Additionally, by the 1970’s, Cuban foreign policy stressed black internationalism, engaging militarily in several anti-colonial struggles and missions in Africa, from the Congo, Angola, Guinea Bissau, to Mozambique, Zambia, and anti-apartheid South Africa. De-colonial missions signified the importance of black diasporic internationalism. Cuba’s internationalist mission was to liberate oppressed nations, uphold the theory of self-determination, and align with values of black internationalism in revolutionary movements.

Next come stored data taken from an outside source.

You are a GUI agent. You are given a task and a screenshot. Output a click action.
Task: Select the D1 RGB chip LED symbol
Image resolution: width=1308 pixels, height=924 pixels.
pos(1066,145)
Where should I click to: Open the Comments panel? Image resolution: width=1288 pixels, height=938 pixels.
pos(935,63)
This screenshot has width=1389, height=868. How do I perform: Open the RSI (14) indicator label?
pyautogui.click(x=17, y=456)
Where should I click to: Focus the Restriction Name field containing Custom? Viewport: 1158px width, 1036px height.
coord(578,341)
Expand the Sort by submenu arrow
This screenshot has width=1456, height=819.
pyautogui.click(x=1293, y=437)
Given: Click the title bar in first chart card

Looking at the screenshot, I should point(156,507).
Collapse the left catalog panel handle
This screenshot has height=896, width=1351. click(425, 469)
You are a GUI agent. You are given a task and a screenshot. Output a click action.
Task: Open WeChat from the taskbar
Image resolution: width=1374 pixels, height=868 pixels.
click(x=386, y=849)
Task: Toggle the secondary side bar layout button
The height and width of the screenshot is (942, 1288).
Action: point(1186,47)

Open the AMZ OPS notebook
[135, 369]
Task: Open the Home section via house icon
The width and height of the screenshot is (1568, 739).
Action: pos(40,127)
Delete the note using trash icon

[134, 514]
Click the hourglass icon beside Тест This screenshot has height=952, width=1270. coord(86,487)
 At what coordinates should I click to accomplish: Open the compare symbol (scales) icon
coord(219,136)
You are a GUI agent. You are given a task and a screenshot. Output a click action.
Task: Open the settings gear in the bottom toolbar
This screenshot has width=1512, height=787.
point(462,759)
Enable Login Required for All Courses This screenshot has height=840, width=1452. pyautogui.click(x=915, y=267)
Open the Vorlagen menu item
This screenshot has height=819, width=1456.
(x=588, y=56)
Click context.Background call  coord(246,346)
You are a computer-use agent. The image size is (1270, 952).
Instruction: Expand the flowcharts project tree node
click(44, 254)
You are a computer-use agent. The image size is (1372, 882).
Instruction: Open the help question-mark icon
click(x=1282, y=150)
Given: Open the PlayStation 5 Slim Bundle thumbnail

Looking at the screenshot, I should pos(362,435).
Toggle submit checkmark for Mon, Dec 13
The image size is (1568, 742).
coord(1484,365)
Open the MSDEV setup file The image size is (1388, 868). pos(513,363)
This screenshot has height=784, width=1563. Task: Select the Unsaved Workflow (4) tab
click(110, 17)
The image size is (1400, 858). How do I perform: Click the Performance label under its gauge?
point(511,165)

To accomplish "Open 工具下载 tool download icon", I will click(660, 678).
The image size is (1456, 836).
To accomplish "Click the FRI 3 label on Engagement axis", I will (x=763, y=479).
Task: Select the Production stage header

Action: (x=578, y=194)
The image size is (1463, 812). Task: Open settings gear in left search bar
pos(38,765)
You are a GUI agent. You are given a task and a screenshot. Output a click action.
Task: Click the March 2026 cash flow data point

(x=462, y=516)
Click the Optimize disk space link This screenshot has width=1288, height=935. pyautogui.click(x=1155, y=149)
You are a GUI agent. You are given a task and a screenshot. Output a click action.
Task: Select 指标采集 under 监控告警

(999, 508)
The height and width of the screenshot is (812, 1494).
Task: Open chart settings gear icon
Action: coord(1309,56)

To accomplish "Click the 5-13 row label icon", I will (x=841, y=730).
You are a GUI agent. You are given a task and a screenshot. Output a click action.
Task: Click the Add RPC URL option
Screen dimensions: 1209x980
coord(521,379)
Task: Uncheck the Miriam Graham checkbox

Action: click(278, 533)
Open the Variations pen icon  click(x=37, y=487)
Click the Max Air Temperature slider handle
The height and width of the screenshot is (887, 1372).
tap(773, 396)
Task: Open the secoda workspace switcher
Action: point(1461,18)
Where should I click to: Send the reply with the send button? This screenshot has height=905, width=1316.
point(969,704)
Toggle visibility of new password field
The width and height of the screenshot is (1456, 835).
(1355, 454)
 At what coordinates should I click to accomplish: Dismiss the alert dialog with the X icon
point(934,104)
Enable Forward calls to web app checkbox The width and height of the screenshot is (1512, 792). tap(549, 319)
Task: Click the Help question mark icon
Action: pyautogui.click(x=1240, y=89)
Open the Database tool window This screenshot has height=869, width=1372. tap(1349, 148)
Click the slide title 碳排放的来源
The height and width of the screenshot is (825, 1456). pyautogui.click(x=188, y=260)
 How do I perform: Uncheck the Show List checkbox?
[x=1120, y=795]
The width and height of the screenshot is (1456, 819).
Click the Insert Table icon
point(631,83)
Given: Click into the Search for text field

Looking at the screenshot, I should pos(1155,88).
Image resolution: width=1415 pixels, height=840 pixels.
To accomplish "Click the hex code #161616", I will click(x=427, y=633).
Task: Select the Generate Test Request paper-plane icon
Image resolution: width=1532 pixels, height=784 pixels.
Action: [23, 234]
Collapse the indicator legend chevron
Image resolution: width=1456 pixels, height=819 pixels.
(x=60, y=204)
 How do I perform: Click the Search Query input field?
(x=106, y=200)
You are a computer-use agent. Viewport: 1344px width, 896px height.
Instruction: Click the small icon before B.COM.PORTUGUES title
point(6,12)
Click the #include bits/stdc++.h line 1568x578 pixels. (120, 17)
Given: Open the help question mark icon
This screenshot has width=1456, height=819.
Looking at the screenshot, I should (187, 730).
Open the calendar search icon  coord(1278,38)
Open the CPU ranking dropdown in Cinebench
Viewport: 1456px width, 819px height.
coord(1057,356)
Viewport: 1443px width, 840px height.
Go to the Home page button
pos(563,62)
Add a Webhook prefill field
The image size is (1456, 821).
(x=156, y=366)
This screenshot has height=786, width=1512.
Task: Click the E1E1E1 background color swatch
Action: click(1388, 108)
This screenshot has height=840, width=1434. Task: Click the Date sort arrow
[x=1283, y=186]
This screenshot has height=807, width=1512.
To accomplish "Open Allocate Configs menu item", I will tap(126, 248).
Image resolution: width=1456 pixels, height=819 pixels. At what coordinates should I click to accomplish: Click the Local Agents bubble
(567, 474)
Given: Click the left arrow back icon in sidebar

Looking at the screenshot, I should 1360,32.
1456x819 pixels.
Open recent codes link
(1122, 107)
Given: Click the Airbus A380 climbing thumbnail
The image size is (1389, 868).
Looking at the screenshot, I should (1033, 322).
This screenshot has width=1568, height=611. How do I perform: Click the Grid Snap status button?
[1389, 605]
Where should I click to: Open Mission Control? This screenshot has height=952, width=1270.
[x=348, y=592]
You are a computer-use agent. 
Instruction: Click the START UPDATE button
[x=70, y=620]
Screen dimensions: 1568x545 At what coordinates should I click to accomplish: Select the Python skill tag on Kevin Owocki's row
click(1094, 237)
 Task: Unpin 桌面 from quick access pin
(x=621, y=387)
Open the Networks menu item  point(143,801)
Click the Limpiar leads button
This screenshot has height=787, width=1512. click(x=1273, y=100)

Today many Afro-Cubans feel Americans are too focused on race, and that “black Cubans…benefit from the socialist revolution’s decree that Cubans prioritize national identity over racial identity” (“Black Cubans: Restoring US Ties is Cool, but America, Keep Your Hang Ups About Race at Bay” 2015). I believe communities of color however are undoubtedly affected by policies that do or do not center their specific racial and classed positionalities. Cuba’s evolving political climate offer unique insight into historic and state influencing identity formation for Cuba’s vibrant black population.

Kimberly Miller is a Marxist-Leninist researcher studying black aesthetic consumer choices, and the impact on global political economy and geopolitics.